Over the years, this service has been funded through donations and fundraising efforts, as grant funding wasn’t an area we felt experienced in. We now have a list of trusts that can support our work, and although we feel more comfortable securing funds, we are dedicated to growing our experience in this area.
Equity, Diversity, and Inclusion
Ocular Melanoma UK is committed to equity, diversity, and inclusion (EDI) across all operations, specifically focusing on delivering our Wellbeing Support Services Programme.
Our approach ensures our services are accessible to everyone irrespective of location, socioeconomic status, or background. This includes offering digital resources for remote access and organising in-person events in various locations.
When we plan any in-person events, we often secure funding to cover people’s travel costs as we appreciate that having a rare cancer already involves significant travel costs when attending specialist centres for treatment.
We tailor our support to meet the diverse needs of our community, providing materials in various formats. Inclusive decision-making is a cornerstone of our strategy; we actively incorporate feedback from community members into our operations, ensuring our services are community-led.
Our team receives EDI training, enhancing their ability to engage respectfully and effectively with all community members. We understand individuals may face multiple forms of discrimination and tailor our support to address these complex needs, including providing or referring to specialised services when necessary.
Our Environment
Our services are offered to people throughout the UK, but mostly remotely, so they are accessible to more people, eliminating the need to travel. As a small team working from home, we keep our carbon footprint low and have taken steps to reduce the plastic waste we generate. We are committed to continuous improvement in our environmental practices and appreciate the Fund’s guidance on reducing our environmental footprint as we integrate sustainability considerations into all aspects of our work.
Our Partnerships
As mentioned, we have strong relations with other organisations, but Ocular Melanoma UK is an independent UK-registered charity and not part of any larger parent group or entity.
We make strategic and financial decisions independently as an organisation, and we are responsible for all of the services described in this document.

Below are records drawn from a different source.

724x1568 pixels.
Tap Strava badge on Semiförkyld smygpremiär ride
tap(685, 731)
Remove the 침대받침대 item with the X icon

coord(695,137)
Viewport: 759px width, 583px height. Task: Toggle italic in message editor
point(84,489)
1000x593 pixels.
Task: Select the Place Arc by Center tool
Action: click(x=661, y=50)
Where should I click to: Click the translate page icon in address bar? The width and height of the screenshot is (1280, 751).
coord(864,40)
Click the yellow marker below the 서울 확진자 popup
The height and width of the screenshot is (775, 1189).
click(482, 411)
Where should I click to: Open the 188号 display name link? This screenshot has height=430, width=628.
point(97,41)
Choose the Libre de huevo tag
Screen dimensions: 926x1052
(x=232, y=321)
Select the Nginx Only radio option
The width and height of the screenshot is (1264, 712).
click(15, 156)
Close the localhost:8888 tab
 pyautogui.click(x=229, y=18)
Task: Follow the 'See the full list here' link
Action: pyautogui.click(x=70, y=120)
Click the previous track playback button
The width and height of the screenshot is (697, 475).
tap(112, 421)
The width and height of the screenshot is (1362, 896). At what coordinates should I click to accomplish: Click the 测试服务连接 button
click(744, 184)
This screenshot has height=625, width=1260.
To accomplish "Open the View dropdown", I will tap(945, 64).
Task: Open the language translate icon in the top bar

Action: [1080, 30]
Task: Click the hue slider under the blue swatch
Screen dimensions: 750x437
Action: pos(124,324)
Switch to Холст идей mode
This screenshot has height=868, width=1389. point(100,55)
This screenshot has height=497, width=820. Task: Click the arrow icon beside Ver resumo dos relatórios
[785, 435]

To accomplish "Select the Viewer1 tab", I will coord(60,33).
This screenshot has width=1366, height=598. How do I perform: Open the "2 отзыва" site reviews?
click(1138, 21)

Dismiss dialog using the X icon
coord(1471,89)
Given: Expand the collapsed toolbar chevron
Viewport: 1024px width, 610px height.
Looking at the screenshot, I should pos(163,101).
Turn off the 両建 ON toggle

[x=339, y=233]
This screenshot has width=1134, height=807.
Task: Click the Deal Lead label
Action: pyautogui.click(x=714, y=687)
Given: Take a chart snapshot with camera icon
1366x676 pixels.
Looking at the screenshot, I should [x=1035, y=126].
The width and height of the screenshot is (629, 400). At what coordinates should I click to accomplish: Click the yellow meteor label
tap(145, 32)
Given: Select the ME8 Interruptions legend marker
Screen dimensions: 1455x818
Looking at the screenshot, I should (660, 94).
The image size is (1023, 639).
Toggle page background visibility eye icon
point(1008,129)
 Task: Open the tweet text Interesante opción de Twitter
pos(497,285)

Ocular Melanoma UK has its board of trustees providing oversight and our Chief Executive Officer leading our day-to-day operations.
Our resources are utilised by the four main ocular melanoma centres in London, Sheffield, Liverpool, and Glasgow, hospitals that treat metastatic tumours, regional Macmillan cancer centres, and clinical nurse specialists. This wide distribution of our materials showcases our significance as a trusted provider of medical health advice, further reinforced by our PIF TICK accreditation.